Nick Hackworth

Designing Modern Britain, Design Museum

Essays & Reviews Evening Standard

This year-long display attempts to show how design in Britain, from graphic and product design to urban planning, addressed the task of adapting society to the rigours of the modern world.

The curators are only able to present a fragmentary picture.
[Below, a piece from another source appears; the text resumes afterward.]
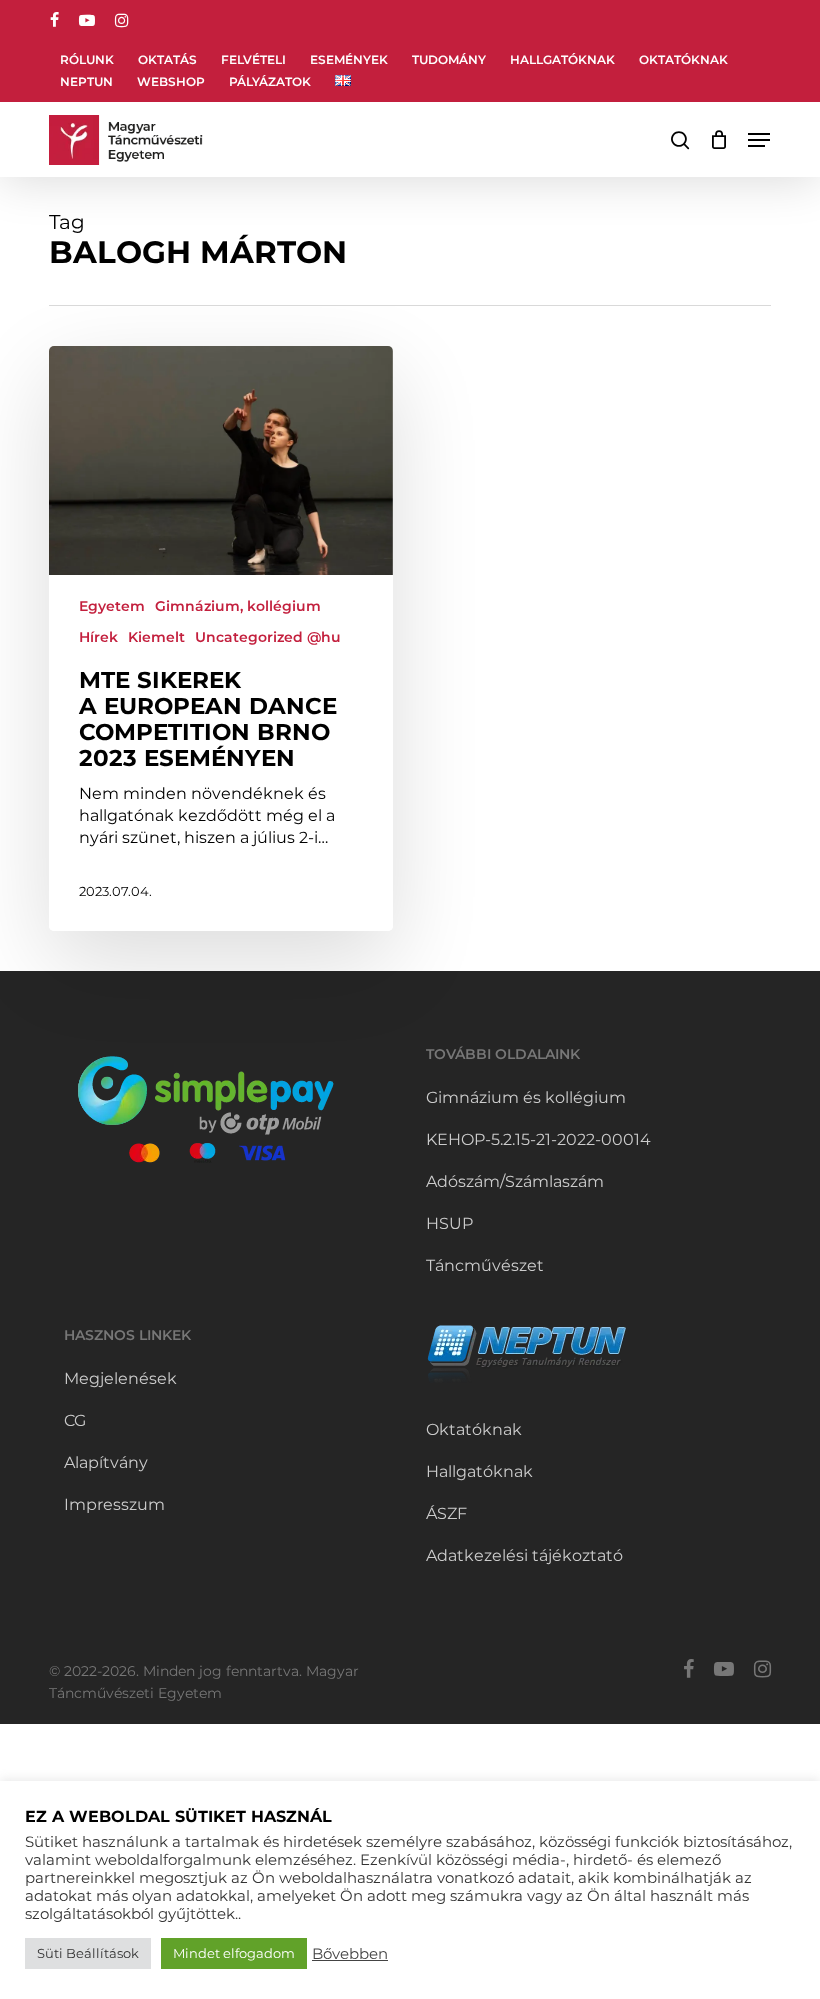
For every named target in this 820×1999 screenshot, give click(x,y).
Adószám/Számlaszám (515, 1181)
But the selection of documents and objects — including vintage cars, austere furniture produced during the Second World War, an edition of groundbreaking Eighties style bible The Face and details of the current regeneration plans for the Lea Valley — is broad and thought-provoking.

The exhibition starts in the Thirties when a group of European émigrés found Britain, as Russian architect Berthold Lubetkin put it, “lost in a deep provincial sleep”, and tried to shake things up, starting a ceaseless tussle between the love of traditional ornamentation and the Modernist taste for straight lines and simplicity.

The pace of change was quicker in areas where the general population had less say. One of the most significant items is one of the earliest, Harry Beck’s Thirties schematic of the London Underground. Beck modelled his design on a circuit board, effectively summing up the new world-view in which efficiency was all.

The principle is visible too in the change from the 1920s Austin Seven, Britain’s first widely affordable car, to the sleek curves of the E-Type Jaguar of 1961.

As the last, foreboding display of the Lea Valley regeneration scheme highlights, the pressures of modernity are only increasing. Designers, as ever, face the unenviable task of shaping that change.

Until December 2006 (0870 833 9955).